Le ministre a fait sa sortie en mentionnant clairement ne pas avoir tous les détails, qu’il demanderait des clarifications pour comprendre. Mais, il juge tout de même la décision (bien qu’impopulaire, on s’entend) prise par une instance légitime d’un centre de services scolaires. Des profs, des parents d’élèves, des professionnels et des directions, qui eux avaient toutes les variables en mains pour prendre une décision éclairé… C’est édifiant comme réaction du ministre!
Donc ne laisse aucune place à comprendre qu’est-ce qui motive les parents pour leurs enfants (qu’ils connaissent mieux que quiconque à vouloir le niveau idéal pour leur développement.
Pas d’accord avec le syndicat.

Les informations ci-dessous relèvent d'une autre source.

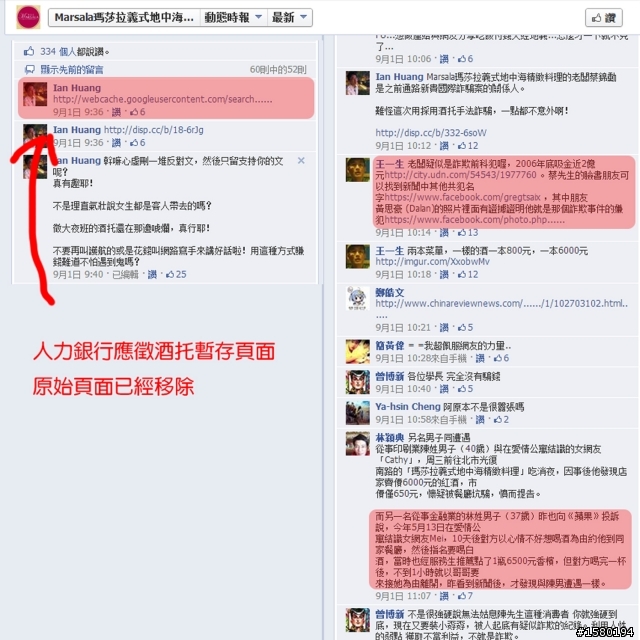The width and height of the screenshot is (640, 640).
Task: Click 林穎典's profile avatar
Action: pyautogui.click(x=358, y=444)
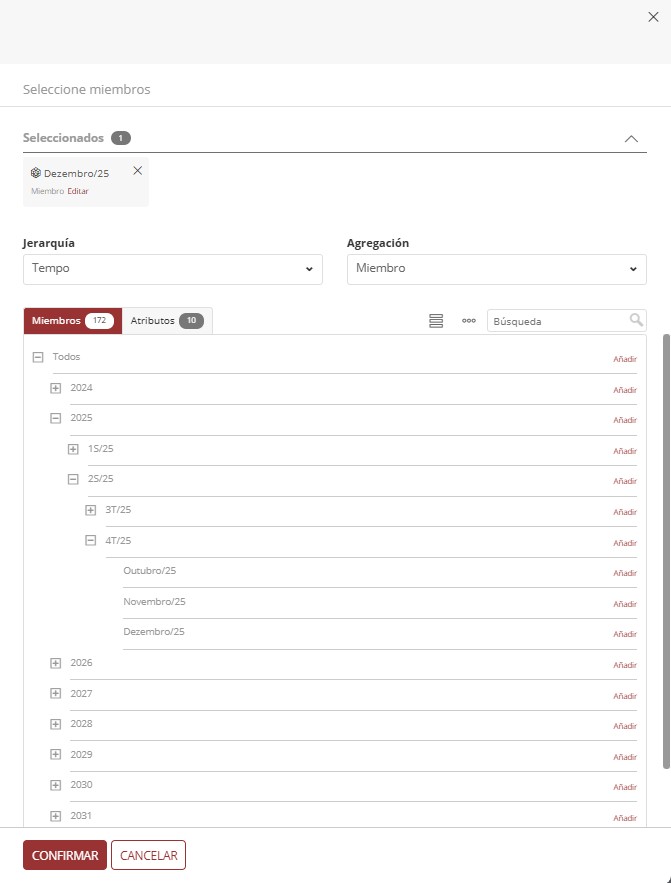Click the CONFIRMAR button
The width and height of the screenshot is (671, 883).
click(x=65, y=855)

Le ministre ne fait qu’intervenir parce qu’on lui a demandé de le faire. Un poids politique pour la cause. Avec probablement beaucoup du questionnement. Questionnement au niveau de la capacité des étudiants à déployer l’énergie nécessaire pour performer dans la discipline choisie et qui les motive, ici haut niveau en mathématique, et son sport préféré ce qui lui procurera l’adrénaline nécessaire pour évacuer. Le sport est également une recherche de combinaisons à son équilibre. Quel est le degré de volonté de la part de l’institution secondaire à vouloir pourvoir l’éducation et ses programmes offerts aux étudiants de conditions gagnantes? Il faut oser dans la vie. Avons-nous des ambitions pour nos jeunes? Il est grand temps d’élargir notre vision et de s’adapter.